What uncensored model do you recommend using ?

▲

panny 9 hours ago | parent [-]

>From a privacy perspective, your objective is to stay away from people who have interest to snoop on your conversations.

>So from the perspective of your teen, they would benefit from using z.ai or ChatGPT or Claude, etc, rather than the local server where you can see all the conversations.

That is bonkers. If I were a parent, I would hope my child would trust me more than systems monitored by FBI/NSA/etc. Like, what sort of sick relationship do you have to have with your own family to trust them less than strangers who would sell you into prison slavery for a buck.

	▲	rvnx 8 hours ago \| parent [-]
		Private conversations of a teen have low value for FBI/NSA. They have infinite value to their parents. The state isn't going to ground them, shame them at dinner, out them, or pull them out of a relationship, punish them. Parents reading your browsing history and private conversations when you are 14-18 years old (the age of teenagers) is very very creepy, unless there is a specific danger to avoid. It's like if you read their private journal. Adolescents need a private inner world to form an identity, and heavy parental intrusion ("psychological control") is the real distrust. Trust them, they are people, not possessions. You can guide them, but do not store their private messages locally under your control using the excuse of protecting them from NSA. If they trust you, they will tend to tell you upfront the things they have questions about, there is really no need to spy on their thoughts. Same with husband/wife btw.

▲

rib3ye 9 hours ago | parent | prev | next [-]

How many tokens /sec?

	▲	roadside_picnic 8 hours ago \| parent [-]
		M3-Max laptop: ~55 token/sec RTX 4090: ~190 token/sec I don't have the number around but there is a notable latency for pre-fill on the M3, but once it's running the delay is negligible. The RTX, unsurprisingly, is all around superior performance wise, but: I use that computer for gaming and image gen work so I can't dedicate it as a server, and, especially when it's warmer, the heat generated under heavy loads is noticable.

▲

ai_fry_ur_brain 9 hours ago | parent | prev [-]

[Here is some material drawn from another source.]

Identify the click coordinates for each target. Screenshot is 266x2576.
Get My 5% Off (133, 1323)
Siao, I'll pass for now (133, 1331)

> I run an uncensored, ephemeral model for my own use and it's an entirely different experience than anything you can pay for.

Dont. Goon. To. LLMs

▲

fyltr 9 hours ago | parent [-]

Wasn't the parent post referring to 'legitimate' demands? I often use them to get a broad overview of a technical field before reading human stuff on it, and it might be me but those clankers tend to spend half their reasoning on whether they are allowed to reply to my request. Censorship is an annoying waste of capacity for certain use cases, although it certainly has its boons when shipping commercial models.

	▲	ai_fry_ur_brain 4 hours ago \| parent [-]
		He was definately referring to gooning to llms.